What I would have advised myself, a young single mom.
It’s Mother’s Day and I am still at a loss on how to celebrate it with my mom. We usually take a short vacation lugging our weeklong summer paraphernalia as we succumb to the allures of the sun, sand and stargazing.
But this year I want it to be different.
My daughter just turned four years old and is now like a young person with her non-stop commentaries and interrogations. Her wide-eyed enthusiasm is contagious. More and more our conversations turn into all-night marathon discussions and explanations. After hurdling the terrible-toddler period when “no” was the staple reaction to almost everything, I am so relieved.
This year I am soaking up the happy and warm feelings of a mother who can now get her daughter to agree and argue without a lot of tantrums.

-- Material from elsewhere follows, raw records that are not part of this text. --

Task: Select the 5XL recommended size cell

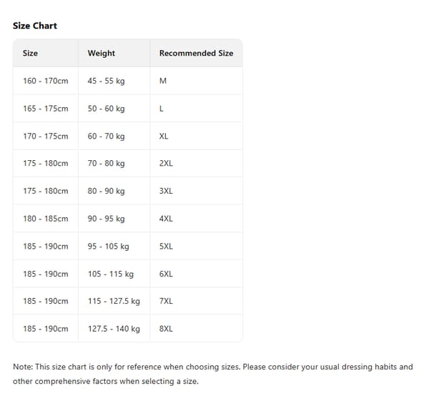Action: [x=196, y=246]
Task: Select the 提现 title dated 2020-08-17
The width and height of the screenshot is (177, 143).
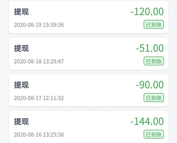Action: [x=21, y=85]
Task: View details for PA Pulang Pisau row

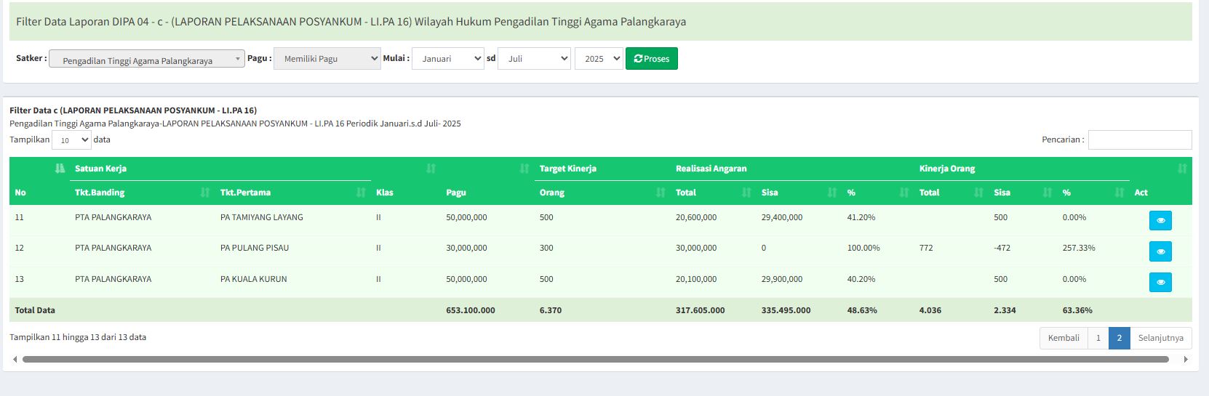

I love our moments together, as I am less frustrated, as well as she. She has found her voice and is expanding her vocabulary day by day. She is curious and has an opinion on almost everything. One time, I asked my mom if I was as talkative as my daughter. Her eyes twinkled.
My mom and I are two-generations of single moms, I realize. My dad who died a year ago was more of a doting uncle. He had a separate life overseas as well as a family. While I love my dad and have forgiven him for his countless shortcomings, I knew even when I was young that my mother was the key to our family.

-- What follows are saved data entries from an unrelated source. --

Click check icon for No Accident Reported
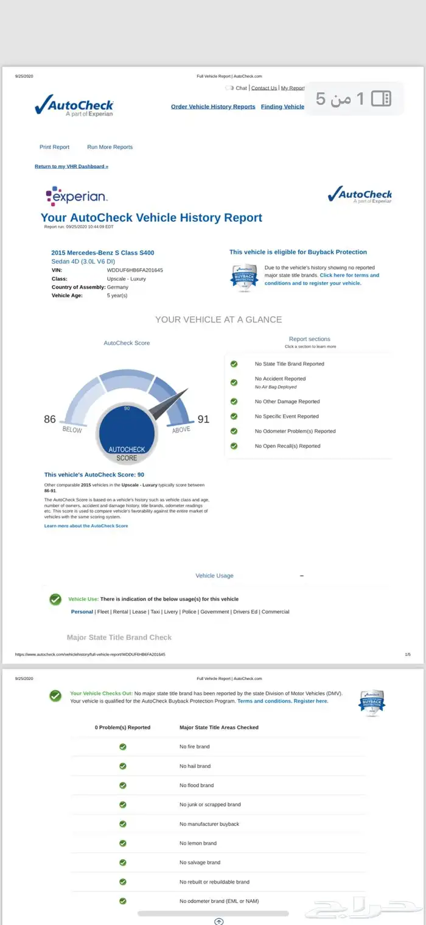Screen dimensions: 426x925 234,382
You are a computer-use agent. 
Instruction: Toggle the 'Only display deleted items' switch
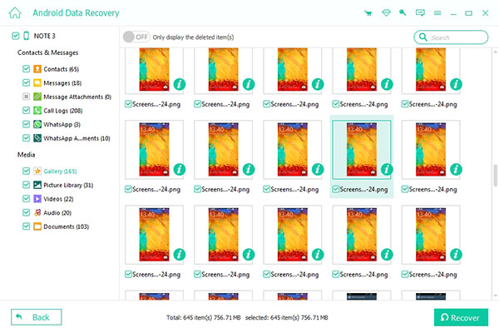(x=135, y=37)
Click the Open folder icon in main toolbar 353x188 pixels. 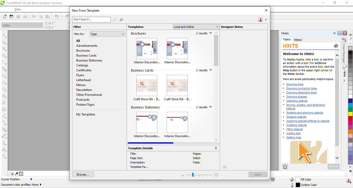click(11, 16)
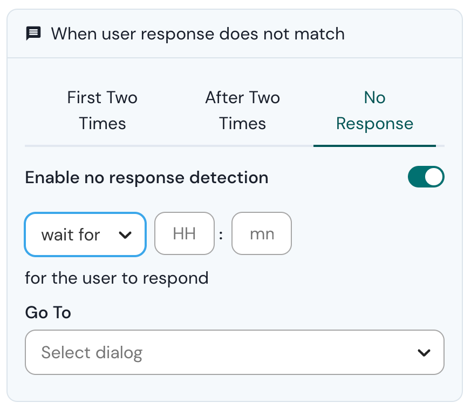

She was selfless then and even now. She taught my brother, sister and I, how to live our life the way we wanted and not to lose faith in humanity. For as long as there are people out there trying to make a difference, humanity exists. She gave us lessons about how it’s like to be without, and when to and not to give, give in and give up.
I want to start a Mother’s Day tradition. This year’s Mothers Day would be the first of more to come. I want to celebrate being a mother, a solo parent, with more awareness and appreciation. Hand in hand with my mom on my left and my daughter on my right. With my daughter and mother, not only will we blow our candles on our cakes as we all wish for more meaningful events in our lives, I take a step forward to also express my appreciation of my mother’s tireless efforts more explicitly.
To you ma,
Thank you for teaching us to see the light in other people.
Thank you for all the laughter we shared and for laughing for me when I couldn’t.
Thank you for being selfless so we could have the world.
Not only do I cherish my mom for taking care of me, my brother, sister and my daughter, I want her to feel that she is our source of joy.
To honor my daughter and my mom, allow me to advise my younger self.
Here are the Top 3 Things I Would Tell The Younger @Cocoland so that she could have spared herself and others regrets, remorse, and pain:
1. Take your mom out and spend time with her.
When she asks you when are you coming home to clean your room, she is really asking you to sit down with her, tell her how is life treating you, and how are you carrying on as life throws its blows. Not only is she after your safety, she wants to know if you are happy and if not, she is there ready to help you. While she patiently respects you as an adult, she would love to be part of your adult life. Tell her stories, and ask hers. Don’t shut her out.
My knee-jerk reaction when I was still in those tumultuous years of fierce independence was to fill up my calendar with errands and distant explorations. I was quick to get out of the house and stay out. I failed to keep my promise to visit her.
2. Say “I love you” more. Say them as much as you can, even if.
No matter what age you are in, she will always cherish the times when these words are said. While your mother is certainly not the most expressive parent and certainly is not into positive reinforcement, she loves you. She says her love through service. That is her language.
She may not have said these words in the same frequency you to your daughter now, nevertheless tell your mom you love her. She will look at you still tight-lipped but with a twinkle in her eyes.
3. Know your mom other than as your mom.
Her whole being is more than being a nurturing parent. Your mother is an individual who has other roles other than being a mother. She is more than your mother. She too is unique, and has her own world. She too has an ego; she too needs nurturing.
While she embraces motherhood with years of sleep deprivation from breastfeeding you to helping you complete with your school projects, to numerous one-on-one coaching as she soothed your disappointments and romantic breakups, she has her own quirkiness, moods, rituals and preferences. She loves driving and the outdoors. When she was younger you’d see her dance the night away at the town plaza during fiestas. Plan activities that are just for her and make them special because you are there.
It’s easy to take our mothers for granted. I think I am guilty of that when I was still without my daughter. I grew to appreciate my mother more and more when I too became a mother. I know now the steps she took, the tears she cried and the hopes in her heart.